Judge bemoans lack of secure accommodation for troubled and dangerous teenager
A senior judge has expressed concern after being told there is no secure accommodation anywhere in the country for a “troubled and dangerous teenager believed to be involved in serious gangland activity”.
Mr Justice Hayden said the case of 14-year-old F, who cannot be identified for legal reasons, raised “a dilemma you would not expect to see in a mature society in 2017”.
The judge is to continue a desperate search to find the “emotionally out-of-control” youth a place in a secure residential unit at an emergency hearing at London’s High Court on Friday.
He has also directed that a copy of an interim judgment he gave on Thursday be sent to Education Secretary Justine Greening.
The National Secure Welfare Commissioning Unit, which is in charge of secure children’s homes, is the responsibility of the Department for Education, said the judge.

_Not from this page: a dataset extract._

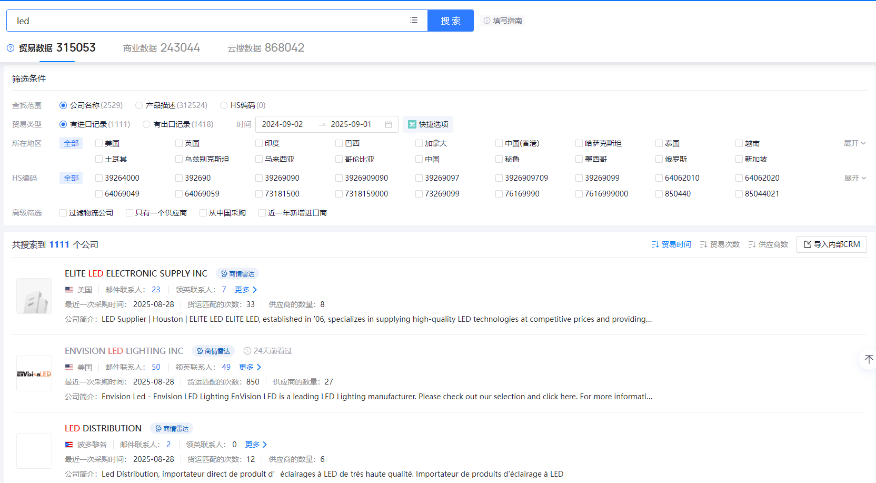Click the blue 搜索 button

point(450,20)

“Ultimately the responsibility for this must lie with the minister of state for education.”
The judge said in his ruling he was satisfied that if F, who was both troubled and dangerous, was not held in secure accommodation “he is likely to injure himself or other persons”.
The teenager was made the subject of a care order in the London borough of Southwark in June.
A consultant psychiatrist described him last April as suffering from difficulties stemming from life experiences in his early years and concluded he was at heightened risk of future mental health problems, including developing a personality disorder.
He was also at heightened risk of future offending and substance abuse, said the judge.
Two days before the care order was made F absconded from the care home in which he had been placed and was only found by accident when the police raided a crack den in Peckham, south-east London.
The judge said: “There are real grounds for believing that he is involved in serious gangland activity and that he finds employment as a drugs courier.”
F had been investigated for an offence of rape, but that had been discontinued, said the judge.
He already had a conviction related to knives and was facing an appearance before a youth court on two serious charges of robbery.
The judge said the latest crisis over his accommodation came this week when social workers reported him being involved in an altercation around three o’clock in the morning on Thursday with another youth at his care home.
He was reported to have tried to get into the kitchen to retrieve knives “amid much goading about the use of knives”.
The judge said F could not go back to that care home, adding: “I fully accept that those working within the unit are genuinely afraid of F.
“He can be a very intimidating individual, although not always and not to everybody.”
For two weeks Southwark social care workers had already done all that was humanly possible to identify and find him a place in a secure accommodation unit.
But they had been unable to identify anyone within relevant organisations who had the ultimate responsibility for providing places.
The search had continued in phone calls outside the courtroom at the hearing on Thursday, said the judge, but the court had reached an impasse.
One of the units identified that might offer F a placement was Aycliffe in Durham, but it had said it did not have sufficient staff or resources.
The judge said: “The situation has arisen where F cannot find accommodation of the type the court has deemed necessary to meet his interests and those of the wider public, nor can he remain in his present unit.”
The judge said he had delivered his interim judgment in open court because it was in the public interest.
He said he was following the approach of Sir James Munby, the most senior family judge in England and Wales, who in a recent case said there would be ”blood on our hands” if a safe placement was not found for a suicidal teenage girl recently released from a secure unit after serving a period of youth custody.
The judge also ordered the director of social services for Southwark to attend court on Friday morning and the person ultimately in charge of decision making at Aycliffe to be available on the telephone.